- Company Name
- Tubi
- Job Title
- Principal, ML Infrastructure Engineer
- Job Description
-
**Job title:** Principal, ML Infrastructure Engineer
**Role Summary**
Lead the design, architecture, and evolution of a high‑performance machine learning infrastructure platform. Drive technical strategy, mentor senior engineers, and collaborate with data science, ML engineering, and product teams to deliver scalable, reliable, and secure ML services that support millions of users.
**Expectations**
- Deliver technical leadership and vision for ML infrastructure.
- Maintain a 6‑12 month roadmap that aligns with organizational goals and industry trends.
- Mentor and empower engineers to adopt best practices and innovative solutions.
**Key Responsibilities**
- Define and champion long‑term ML infrastructure strategy and technology choices.
- Develop, communicate, and execute a 6‑12 month roadmap for the ML Infrastructure team.
- Lead architecture and design of complex, scalable, and secure ML systems.
- Design and build distributed, high‑throughput, low‑latency solutions using Scala and related technologies (distributed databases, message queues, stream processing).
- Drive performance optimization, scalability improvements, and infrastructure efficiency.
- Enforce engineering standards: code quality, testing, documentation, and security.
- Resolve critical technical challenges, debug, and troubleshoot system performance issues.
- Lead end‑to‑end delivery of ML infrastructure projects, managing scope, timelines, and dependencies.
- Mentor engineers on project management, architecture, and technical best practices.
- Partner with data scientists, ML engineers, and product managers to translate requirements into infrastructure solutions.

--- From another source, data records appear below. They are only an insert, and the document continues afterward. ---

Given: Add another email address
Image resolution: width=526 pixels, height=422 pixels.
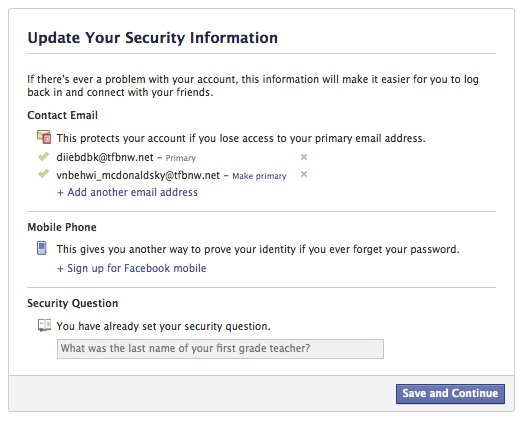Looking at the screenshot, I should [127, 192].
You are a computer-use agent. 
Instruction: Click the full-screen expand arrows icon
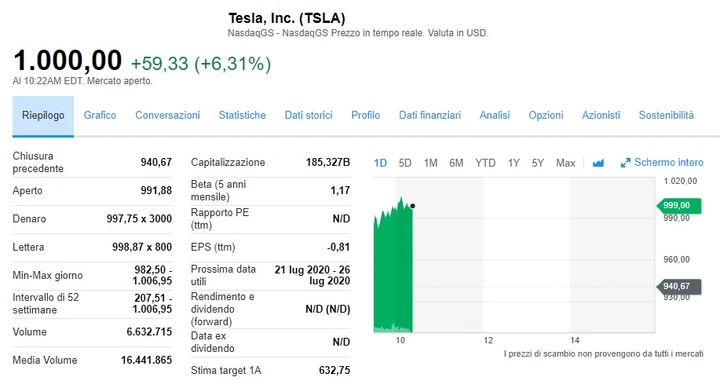pos(625,163)
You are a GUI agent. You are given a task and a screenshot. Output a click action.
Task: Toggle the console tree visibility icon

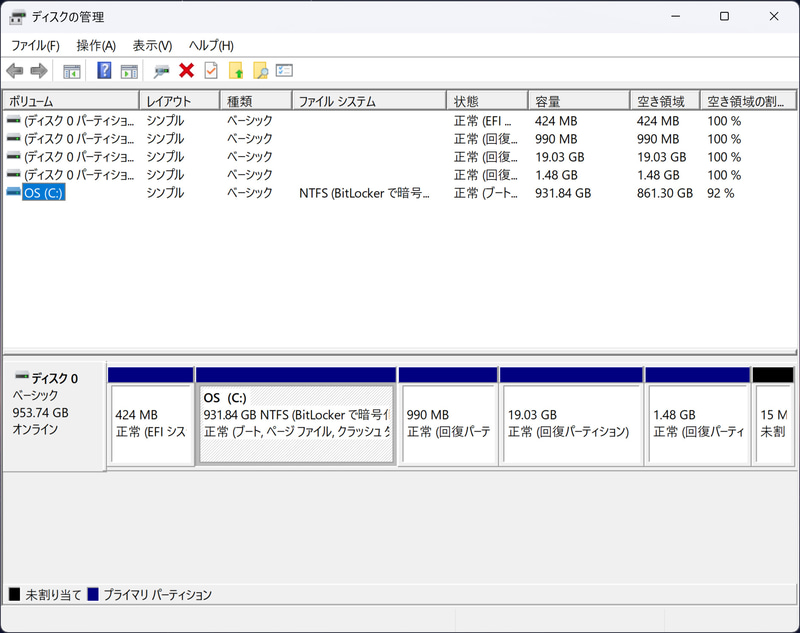[70, 70]
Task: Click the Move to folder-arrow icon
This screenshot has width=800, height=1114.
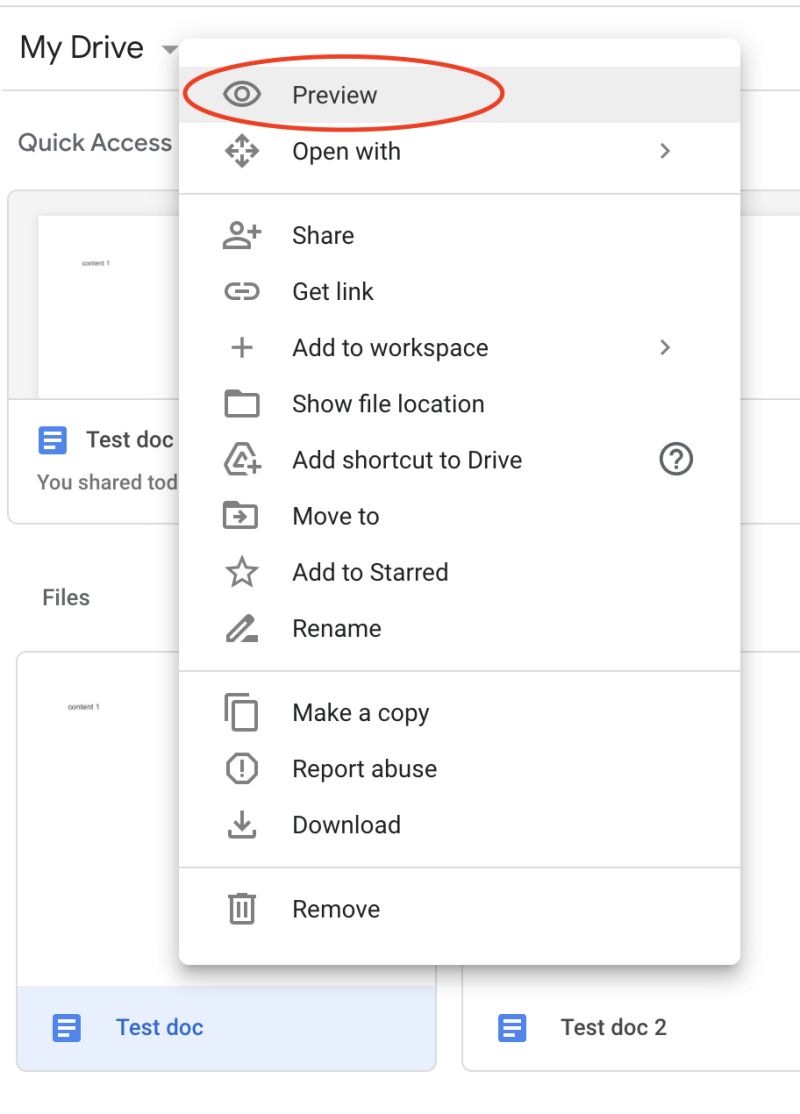Action: 240,516
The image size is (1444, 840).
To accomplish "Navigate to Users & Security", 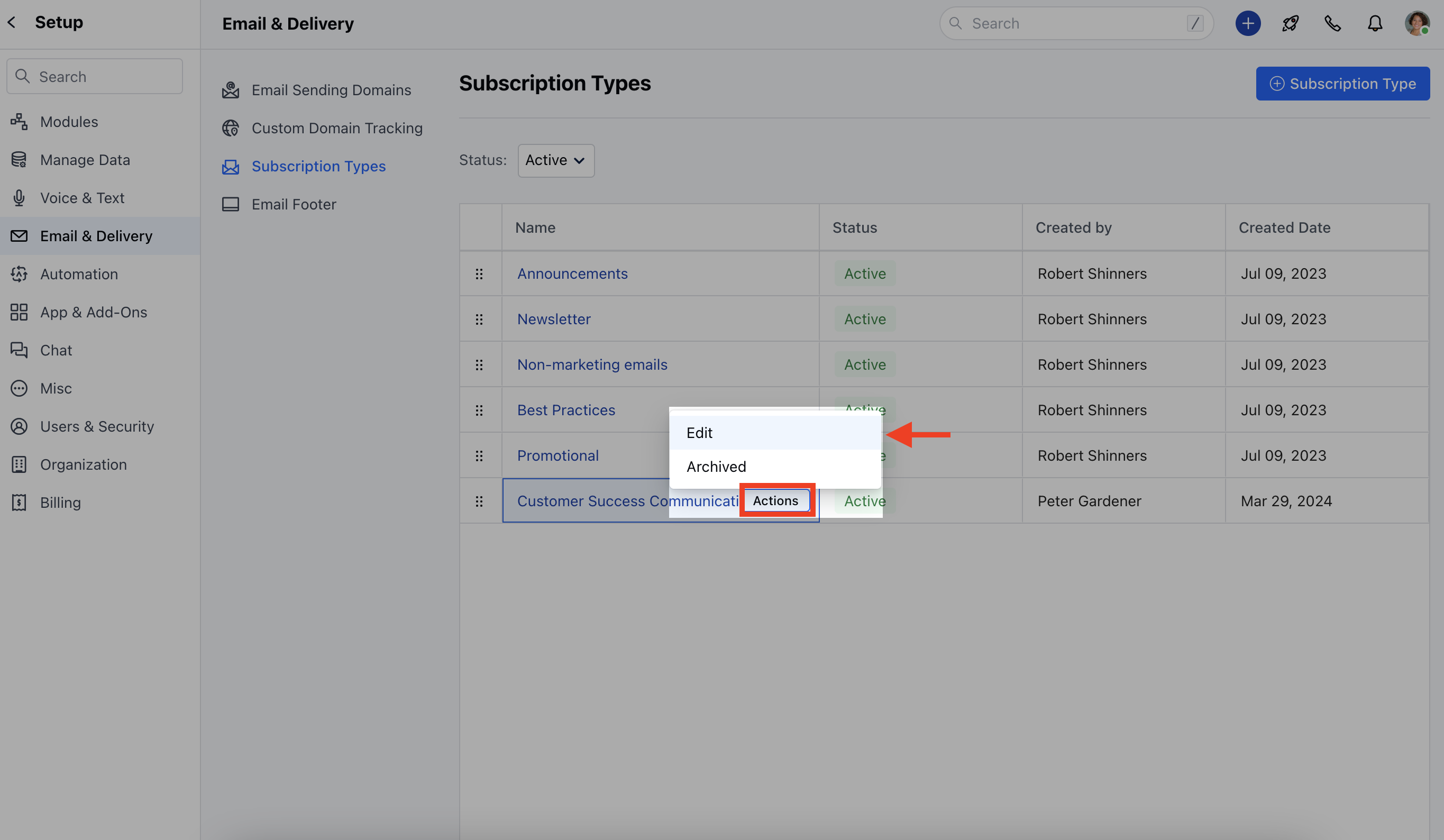I will [x=97, y=426].
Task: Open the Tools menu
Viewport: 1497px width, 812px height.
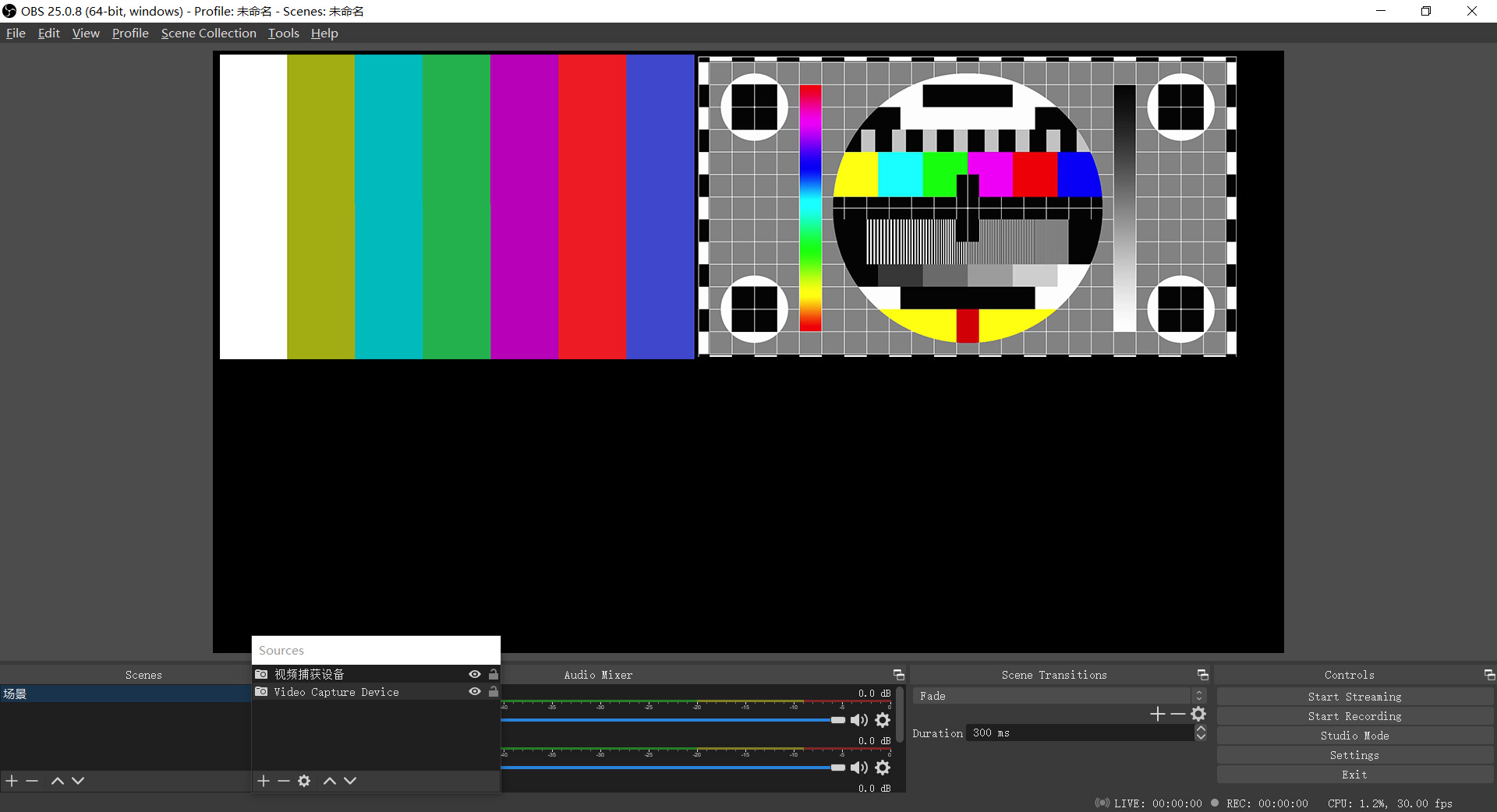Action: (283, 34)
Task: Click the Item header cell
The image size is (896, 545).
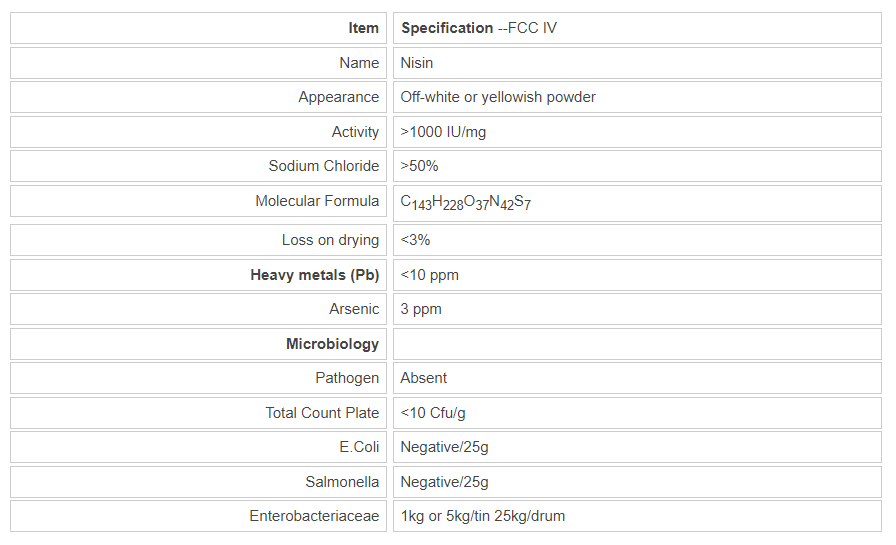Action: 363,28
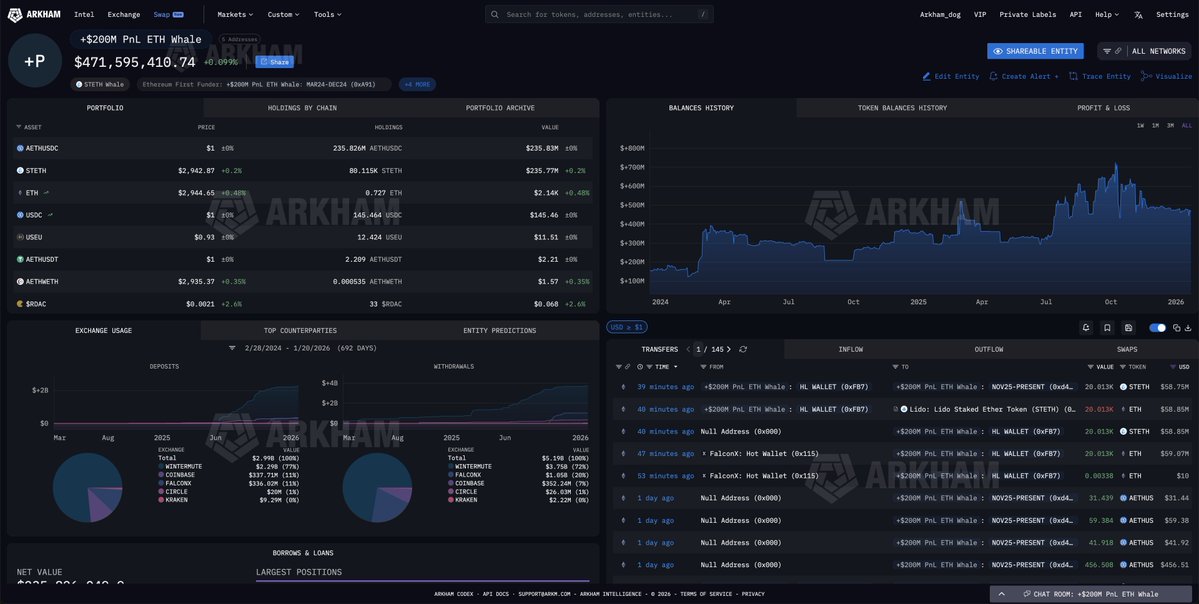Toggle the blue switch above transfers table
The image size is (1199, 604).
[x=1157, y=327]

- Communicate progress, risk, and technical concepts to stakeholders, including senior leadership.
- Promote knowledge sharing through documentation, talks, and mentorship initiatives.
**Required Skills**
- 10+ years in software engineering with extensive experience building large‑scale distributed systems.
- Expertise in architecture, design, and implementation of scalable, high‑performance distributed solutions.
- Signficant background in ML infrastructure (platforms, pipelines, model serving).
- Proficient in Scala, Java, and Python.
- Deep understanding of databases, caching technologies, message brokers, and stream processing frameworks.
- Extensive experience with cloud platforms (AWS preferred).
- Proven ability to lead technical teams, mentor engineers, and influence cross‑functional collaboration.
- Strong troubleshooting, performance tuning, and debugging skills.
- Excellent written and verbal communication and stakeholder engagement.
**Required Education & Certifications**
- Bachelor’s or Master’s degree in Computer Science, Electrical Engineering, or related field.
- Any relevant cloud or architecture certifications (e.g., AWS Certified Solutions Architect) are a plus.